◆ Data entries
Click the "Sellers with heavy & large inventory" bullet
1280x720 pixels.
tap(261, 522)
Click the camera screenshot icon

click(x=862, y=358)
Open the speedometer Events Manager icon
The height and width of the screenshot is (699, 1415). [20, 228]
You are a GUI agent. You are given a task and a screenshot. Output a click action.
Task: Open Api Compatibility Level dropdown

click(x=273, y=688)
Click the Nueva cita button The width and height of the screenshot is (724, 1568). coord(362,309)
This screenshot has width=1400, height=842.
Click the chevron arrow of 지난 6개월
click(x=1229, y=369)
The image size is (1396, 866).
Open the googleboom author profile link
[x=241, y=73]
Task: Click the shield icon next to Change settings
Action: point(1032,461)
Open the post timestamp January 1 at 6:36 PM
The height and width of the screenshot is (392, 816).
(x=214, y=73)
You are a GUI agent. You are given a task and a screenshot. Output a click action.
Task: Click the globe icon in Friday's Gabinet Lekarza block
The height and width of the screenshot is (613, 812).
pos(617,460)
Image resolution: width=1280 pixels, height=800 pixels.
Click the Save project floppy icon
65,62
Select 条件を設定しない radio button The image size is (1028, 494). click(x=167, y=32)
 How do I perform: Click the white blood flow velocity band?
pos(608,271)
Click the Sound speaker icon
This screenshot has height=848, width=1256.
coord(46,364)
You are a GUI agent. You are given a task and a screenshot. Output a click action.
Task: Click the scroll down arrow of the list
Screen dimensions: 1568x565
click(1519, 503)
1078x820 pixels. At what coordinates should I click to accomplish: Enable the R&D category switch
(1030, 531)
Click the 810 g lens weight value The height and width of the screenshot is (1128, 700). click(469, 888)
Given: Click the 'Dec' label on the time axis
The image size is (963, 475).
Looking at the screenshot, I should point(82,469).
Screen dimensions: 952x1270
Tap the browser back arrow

◆ What is expected
List each line in the records above that contains the string "pixels". Case matters.

◆ Answer for the task
1280x720 pixels.
Image resolution: width=1280 pixels, height=800 pixels.
1078x820 pixels. At what coordinates should I click to accomplish: Enable the R&D category switch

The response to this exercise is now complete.